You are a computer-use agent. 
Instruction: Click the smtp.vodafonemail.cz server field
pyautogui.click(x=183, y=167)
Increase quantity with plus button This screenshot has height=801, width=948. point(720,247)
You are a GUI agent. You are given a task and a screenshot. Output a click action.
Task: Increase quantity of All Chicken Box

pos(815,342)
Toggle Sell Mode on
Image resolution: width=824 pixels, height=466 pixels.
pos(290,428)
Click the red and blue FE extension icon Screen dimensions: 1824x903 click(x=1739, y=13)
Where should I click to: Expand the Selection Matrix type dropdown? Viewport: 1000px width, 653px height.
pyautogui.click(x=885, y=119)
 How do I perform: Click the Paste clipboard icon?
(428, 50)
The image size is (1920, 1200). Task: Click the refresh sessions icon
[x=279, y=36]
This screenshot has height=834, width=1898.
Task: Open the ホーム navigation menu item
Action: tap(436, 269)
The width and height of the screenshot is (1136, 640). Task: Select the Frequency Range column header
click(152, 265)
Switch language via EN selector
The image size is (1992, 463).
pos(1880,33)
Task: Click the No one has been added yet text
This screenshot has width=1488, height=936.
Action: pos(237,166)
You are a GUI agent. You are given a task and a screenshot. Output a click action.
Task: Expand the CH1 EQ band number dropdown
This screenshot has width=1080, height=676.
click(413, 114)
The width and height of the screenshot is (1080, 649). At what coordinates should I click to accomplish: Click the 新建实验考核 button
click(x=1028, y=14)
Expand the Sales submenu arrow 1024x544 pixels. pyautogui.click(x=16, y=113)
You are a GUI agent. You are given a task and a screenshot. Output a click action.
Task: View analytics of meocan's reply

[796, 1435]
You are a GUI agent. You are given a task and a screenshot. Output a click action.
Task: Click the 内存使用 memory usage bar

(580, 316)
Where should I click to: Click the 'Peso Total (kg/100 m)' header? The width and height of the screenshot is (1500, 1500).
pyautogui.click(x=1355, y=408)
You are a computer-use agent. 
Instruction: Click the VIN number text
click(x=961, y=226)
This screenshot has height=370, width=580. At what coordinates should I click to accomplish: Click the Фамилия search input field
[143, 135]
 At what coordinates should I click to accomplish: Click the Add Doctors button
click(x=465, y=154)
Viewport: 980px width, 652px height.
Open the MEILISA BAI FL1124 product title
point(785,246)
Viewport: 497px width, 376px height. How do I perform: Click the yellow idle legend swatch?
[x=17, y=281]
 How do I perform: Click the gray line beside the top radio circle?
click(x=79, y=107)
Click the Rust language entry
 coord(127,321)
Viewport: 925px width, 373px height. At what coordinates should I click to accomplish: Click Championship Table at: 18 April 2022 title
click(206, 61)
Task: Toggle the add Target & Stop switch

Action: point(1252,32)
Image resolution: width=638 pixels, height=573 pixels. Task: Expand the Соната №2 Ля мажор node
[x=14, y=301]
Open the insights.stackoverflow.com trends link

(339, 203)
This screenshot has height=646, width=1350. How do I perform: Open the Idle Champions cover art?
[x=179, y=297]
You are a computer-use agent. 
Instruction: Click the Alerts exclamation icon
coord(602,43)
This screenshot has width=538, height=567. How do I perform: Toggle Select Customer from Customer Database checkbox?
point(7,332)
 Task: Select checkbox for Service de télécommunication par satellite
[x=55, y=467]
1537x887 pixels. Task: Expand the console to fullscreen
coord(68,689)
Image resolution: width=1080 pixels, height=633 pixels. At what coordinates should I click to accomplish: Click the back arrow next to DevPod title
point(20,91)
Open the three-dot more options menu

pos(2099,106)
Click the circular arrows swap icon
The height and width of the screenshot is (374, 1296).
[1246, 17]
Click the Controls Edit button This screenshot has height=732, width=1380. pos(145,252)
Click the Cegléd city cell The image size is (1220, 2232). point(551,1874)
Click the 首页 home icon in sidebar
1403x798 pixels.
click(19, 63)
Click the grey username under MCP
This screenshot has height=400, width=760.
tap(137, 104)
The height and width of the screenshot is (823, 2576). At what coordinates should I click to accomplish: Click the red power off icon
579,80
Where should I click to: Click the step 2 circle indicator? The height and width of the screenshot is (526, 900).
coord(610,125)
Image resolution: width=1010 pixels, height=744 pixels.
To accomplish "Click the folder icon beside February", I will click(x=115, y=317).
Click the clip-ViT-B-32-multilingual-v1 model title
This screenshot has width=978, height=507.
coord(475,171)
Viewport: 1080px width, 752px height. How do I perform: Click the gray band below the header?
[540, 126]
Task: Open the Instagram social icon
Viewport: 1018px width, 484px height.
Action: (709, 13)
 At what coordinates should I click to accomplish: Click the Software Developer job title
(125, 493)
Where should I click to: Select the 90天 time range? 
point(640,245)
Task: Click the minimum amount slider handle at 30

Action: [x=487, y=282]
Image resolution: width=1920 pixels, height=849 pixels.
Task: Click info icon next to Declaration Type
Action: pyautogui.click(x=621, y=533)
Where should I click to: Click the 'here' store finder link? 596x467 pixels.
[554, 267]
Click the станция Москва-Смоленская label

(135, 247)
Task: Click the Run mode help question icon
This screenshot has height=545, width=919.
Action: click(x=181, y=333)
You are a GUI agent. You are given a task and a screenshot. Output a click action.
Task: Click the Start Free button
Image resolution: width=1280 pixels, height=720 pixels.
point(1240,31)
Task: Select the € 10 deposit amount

Work to complete =>
Word for word, transcribe all of the entries shown above.

Task response =>
You are a computer-use agent. 
Instruction: Click the smtp.vodafonemail.cz server field
pyautogui.click(x=183, y=167)
Increase quantity with plus button This screenshot has height=801, width=948. point(720,247)
You are a GUI agent. You are given a task and a screenshot. Output a click action.
Task: Increase quantity of All Chicken Box

pos(815,342)
Toggle Sell Mode on
Image resolution: width=824 pixels, height=466 pixels.
pos(290,428)
Click the red and blue FE extension icon Screen dimensions: 1824x903 click(x=1739, y=13)
Where should I click to: Expand the Selection Matrix type dropdown? Viewport: 1000px width, 653px height.
pyautogui.click(x=885, y=119)
 How do I perform: Click the Paste clipboard icon?
(428, 50)
The image size is (1920, 1200). Task: Click the refresh sessions icon
[x=279, y=36]
This screenshot has height=834, width=1898.
Task: Open the ホーム navigation menu item
Action: tap(436, 269)
The width and height of the screenshot is (1136, 640). Task: Select the Frequency Range column header
click(152, 265)
Switch language via EN selector
The image size is (1992, 463).
pos(1880,33)
Task: Click the No one has been added yet text
This screenshot has width=1488, height=936.
Action: pos(237,166)
You are a GUI agent. You are given a task and a screenshot. Output a click action.
Task: Expand the CH1 EQ band number dropdown
This screenshot has width=1080, height=676.
click(413, 114)
The width and height of the screenshot is (1080, 649). At what coordinates should I click to accomplish: Click the 新建实验考核 button
click(x=1028, y=14)
Expand the Sales submenu arrow 1024x544 pixels. pyautogui.click(x=16, y=113)
You are a GUI agent. You are given a task and a screenshot. Output a click action.
Task: View analytics of meocan's reply

[796, 1435]
You are a GUI agent. You are given a task and a screenshot. Output a click action.
Task: Click the 内存使用 memory usage bar

(580, 316)
Where should I click to: Click the 'Peso Total (kg/100 m)' header? The width and height of the screenshot is (1500, 1500).
pyautogui.click(x=1355, y=408)
You are a computer-use agent. 
Instruction: Click the VIN number text
click(x=961, y=226)
This screenshot has height=370, width=580. At what coordinates should I click to accomplish: Click the Фамилия search input field
[143, 135]
 At what coordinates should I click to accomplish: Click the Add Doctors button
click(x=465, y=154)
Viewport: 980px width, 652px height.
Open the MEILISA BAI FL1124 product title
point(785,246)
Viewport: 497px width, 376px height. How do I perform: Click the yellow idle legend swatch?
[x=17, y=281]
 How do I perform: Click the gray line beside the top radio circle?
click(x=79, y=107)
Click the Rust language entry
 coord(127,321)
Viewport: 925px width, 373px height. At what coordinates should I click to accomplish: Click Championship Table at: 18 April 2022 title
click(206, 61)
Task: Toggle the add Target & Stop switch

Action: point(1252,32)
Image resolution: width=638 pixels, height=573 pixels. Task: Expand the Соната №2 Ля мажор node
[x=14, y=301]
Open the insights.stackoverflow.com trends link

(339, 203)
This screenshot has height=646, width=1350. How do I perform: Open the Idle Champions cover art?
[x=179, y=297]
You are a computer-use agent. 
Instruction: Click the Alerts exclamation icon
coord(602,43)
This screenshot has width=538, height=567. How do I perform: Toggle Select Customer from Customer Database checkbox?
point(7,332)
 Task: Select checkbox for Service de télécommunication par satellite
[x=55, y=467]
1537x887 pixels. Task: Expand the console to fullscreen
coord(68,689)
Image resolution: width=1080 pixels, height=633 pixels. At what coordinates should I click to accomplish: Click the back arrow next to DevPod title
point(20,91)
Open the three-dot more options menu

pos(2099,106)
Click the circular arrows swap icon
The height and width of the screenshot is (374, 1296).
[1246, 17]
Click the Controls Edit button This screenshot has height=732, width=1380. pos(145,252)
Click the Cegléd city cell The image size is (1220, 2232). point(551,1874)
Click the 首页 home icon in sidebar
1403x798 pixels.
click(19, 63)
Click the grey username under MCP
This screenshot has height=400, width=760.
tap(137, 104)
The height and width of the screenshot is (823, 2576). At what coordinates should I click to accomplish: Click the red power off icon
579,80
Where should I click to: Click the step 2 circle indicator? The height and width of the screenshot is (526, 900).
coord(610,125)
Image resolution: width=1010 pixels, height=744 pixels.
To accomplish "Click the folder icon beside February", I will click(x=115, y=317).
Click the clip-ViT-B-32-multilingual-v1 model title
This screenshot has width=978, height=507.
coord(475,171)
Viewport: 1080px width, 752px height. How do I perform: Click the gray band below the header?
[540, 126]
Task: Open the Instagram social icon
Viewport: 1018px width, 484px height.
Action: (709, 13)
 At what coordinates should I click to accomplish: Click the Software Developer job title
(125, 493)
Where should I click to: Select the 90天 time range? 
point(640,245)
Task: Click the minimum amount slider handle at 30

Action: [x=487, y=282]
Image resolution: width=1920 pixels, height=849 pixels.
Task: Click info icon next to Declaration Type
Action: pyautogui.click(x=621, y=533)
Where should I click to: Click the 'here' store finder link? 596x467 pixels.
[554, 267]
Click the станция Москва-Смоленская label

(135, 247)
Task: Click the Run mode help question icon
This screenshot has height=545, width=919.
Action: click(x=181, y=333)
You are a GUI agent. You are given a task and a screenshot. Output a click action.
Task: Click the Start Free button
Image resolution: width=1280 pixels, height=720 pixels.
point(1240,31)
Task: Select the € 10 deposit amount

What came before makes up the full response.